Researcher Affiliation Academia 1Key Laboratory of Intelligent Information Processing, Institute of Computing Technology, CAS, China 2University of Chinese Academy of Sciences, China 3Shandong University of Science and Technology, China
Pseudocode No The paper includes mathematical equations and descriptive text, but no distinct pseudocode or algorithm blocks are provided.
Open Source Code No The paper does not provide any explicit statement about releasing its source code or a link to a code repository for the described methodology.
Open Datasets No The paper describes collecting its own data during interaction ('We use 13 kinds of hand-held objects') and training models on it ('capture 60 images per class as the training data'), but it does not provide access information (link, DOI, specific citation) for this dataset or state that it is publicly available.
Dataset Splits No The paper describes training and testing procedures, including 'capture 60 images per class as the training data' and 'take 6 images as the training data', and mentions a 'test dataset', but it does not specify a separate validation set or detailed train/test/validation splits required for reproduction.
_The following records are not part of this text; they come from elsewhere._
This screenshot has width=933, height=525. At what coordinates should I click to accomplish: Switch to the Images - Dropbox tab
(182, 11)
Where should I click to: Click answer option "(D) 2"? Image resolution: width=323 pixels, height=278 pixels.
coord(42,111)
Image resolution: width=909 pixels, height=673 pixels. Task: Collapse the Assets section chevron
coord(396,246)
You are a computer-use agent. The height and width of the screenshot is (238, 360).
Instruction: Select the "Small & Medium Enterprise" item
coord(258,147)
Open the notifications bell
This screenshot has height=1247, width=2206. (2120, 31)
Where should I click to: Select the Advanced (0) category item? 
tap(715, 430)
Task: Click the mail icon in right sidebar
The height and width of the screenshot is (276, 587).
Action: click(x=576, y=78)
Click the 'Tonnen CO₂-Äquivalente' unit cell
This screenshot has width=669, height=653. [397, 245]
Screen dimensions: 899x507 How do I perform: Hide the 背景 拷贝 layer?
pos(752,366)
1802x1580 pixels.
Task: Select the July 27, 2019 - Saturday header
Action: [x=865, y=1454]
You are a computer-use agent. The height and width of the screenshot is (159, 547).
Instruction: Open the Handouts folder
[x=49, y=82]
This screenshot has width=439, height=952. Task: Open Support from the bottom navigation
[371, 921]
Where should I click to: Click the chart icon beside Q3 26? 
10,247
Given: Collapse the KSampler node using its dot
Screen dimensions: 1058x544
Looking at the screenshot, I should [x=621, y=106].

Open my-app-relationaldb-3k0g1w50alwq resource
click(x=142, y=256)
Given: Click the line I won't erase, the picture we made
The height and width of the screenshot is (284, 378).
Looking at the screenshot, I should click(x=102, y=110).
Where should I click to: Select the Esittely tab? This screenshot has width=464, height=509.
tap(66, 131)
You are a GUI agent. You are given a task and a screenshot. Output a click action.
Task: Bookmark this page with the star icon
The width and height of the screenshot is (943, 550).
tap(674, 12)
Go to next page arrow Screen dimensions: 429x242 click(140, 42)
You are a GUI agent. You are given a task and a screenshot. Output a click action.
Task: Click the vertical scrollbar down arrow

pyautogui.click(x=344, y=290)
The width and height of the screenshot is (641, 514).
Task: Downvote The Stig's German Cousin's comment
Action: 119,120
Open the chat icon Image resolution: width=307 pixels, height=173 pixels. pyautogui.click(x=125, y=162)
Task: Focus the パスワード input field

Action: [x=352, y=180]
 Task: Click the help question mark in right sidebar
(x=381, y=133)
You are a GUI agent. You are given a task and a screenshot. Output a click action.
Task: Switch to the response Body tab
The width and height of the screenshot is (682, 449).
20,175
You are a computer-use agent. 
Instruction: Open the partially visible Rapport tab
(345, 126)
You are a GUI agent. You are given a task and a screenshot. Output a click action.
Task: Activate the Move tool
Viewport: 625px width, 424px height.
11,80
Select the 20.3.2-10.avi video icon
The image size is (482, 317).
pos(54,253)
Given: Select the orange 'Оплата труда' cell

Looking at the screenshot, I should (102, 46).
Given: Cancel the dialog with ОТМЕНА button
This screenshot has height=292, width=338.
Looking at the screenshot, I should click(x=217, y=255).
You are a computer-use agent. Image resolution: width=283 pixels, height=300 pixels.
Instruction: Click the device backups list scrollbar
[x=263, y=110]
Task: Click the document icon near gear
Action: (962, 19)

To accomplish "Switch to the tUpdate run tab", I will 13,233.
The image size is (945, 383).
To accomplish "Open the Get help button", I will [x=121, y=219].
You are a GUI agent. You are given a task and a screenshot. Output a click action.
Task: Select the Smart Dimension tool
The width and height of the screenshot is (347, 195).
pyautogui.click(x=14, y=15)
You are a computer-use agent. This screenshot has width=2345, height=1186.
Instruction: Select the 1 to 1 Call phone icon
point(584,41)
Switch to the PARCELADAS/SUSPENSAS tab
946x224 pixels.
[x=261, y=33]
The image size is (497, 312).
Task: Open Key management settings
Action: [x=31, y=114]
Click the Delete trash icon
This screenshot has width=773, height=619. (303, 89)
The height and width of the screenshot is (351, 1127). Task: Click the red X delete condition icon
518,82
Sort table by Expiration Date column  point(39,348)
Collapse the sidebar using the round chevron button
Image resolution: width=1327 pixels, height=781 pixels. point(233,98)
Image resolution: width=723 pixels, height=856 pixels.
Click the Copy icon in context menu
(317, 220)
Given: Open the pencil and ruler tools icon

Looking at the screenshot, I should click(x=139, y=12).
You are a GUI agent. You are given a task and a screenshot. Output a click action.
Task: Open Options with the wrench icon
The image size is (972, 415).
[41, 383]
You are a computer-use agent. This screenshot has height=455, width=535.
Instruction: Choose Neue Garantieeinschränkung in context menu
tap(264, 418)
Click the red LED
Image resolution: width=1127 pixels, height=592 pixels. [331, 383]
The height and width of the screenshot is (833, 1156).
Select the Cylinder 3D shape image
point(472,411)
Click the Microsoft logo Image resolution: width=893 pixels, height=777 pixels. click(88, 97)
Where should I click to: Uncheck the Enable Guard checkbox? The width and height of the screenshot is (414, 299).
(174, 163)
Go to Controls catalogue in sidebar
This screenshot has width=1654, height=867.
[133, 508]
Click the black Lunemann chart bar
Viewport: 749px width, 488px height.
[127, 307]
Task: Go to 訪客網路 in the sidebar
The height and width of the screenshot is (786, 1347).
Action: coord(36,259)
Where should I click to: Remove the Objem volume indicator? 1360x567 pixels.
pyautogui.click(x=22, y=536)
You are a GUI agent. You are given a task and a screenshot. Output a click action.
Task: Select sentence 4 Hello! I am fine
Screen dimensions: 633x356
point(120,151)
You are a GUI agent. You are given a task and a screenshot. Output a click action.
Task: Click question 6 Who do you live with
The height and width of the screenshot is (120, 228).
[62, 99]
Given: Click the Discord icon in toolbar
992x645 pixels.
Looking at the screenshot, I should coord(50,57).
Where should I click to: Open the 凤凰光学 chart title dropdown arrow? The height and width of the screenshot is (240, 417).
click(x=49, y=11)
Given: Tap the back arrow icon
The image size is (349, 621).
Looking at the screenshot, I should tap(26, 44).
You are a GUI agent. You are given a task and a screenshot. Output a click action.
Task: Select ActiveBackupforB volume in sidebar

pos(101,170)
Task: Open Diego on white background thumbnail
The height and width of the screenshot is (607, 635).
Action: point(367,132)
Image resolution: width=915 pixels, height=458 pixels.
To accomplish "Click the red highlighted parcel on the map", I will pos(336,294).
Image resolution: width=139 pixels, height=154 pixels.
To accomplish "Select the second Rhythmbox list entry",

Hardware Specification Yes Our system is run on a personal computer with an Intel Core (4 CPU) and 3.1GHz processor. We select the Kinect-1.0 device to capture objects and GPU with NVIDIA Ge Force GTX 770 to extract deep features. The camera with Logitech HD 720P is used to capture the face.
Software Dependencies No The paper mentions specific tools like VIPLFace Net, Easy CCG, Alex Net, and VGG features but does not provide specific version numbers for these or any other software dependencies needed for reproduction.
Experiment Setup Yes For class-incremental learning, we randomly select 3 classes as the source concepts to train a 3-class source model. ... For each time, we capture 60 images per class as the training data for each incremental learning. ... For data-incremental learning, ... For each time, we take 6 images as the training data for each incremental learning.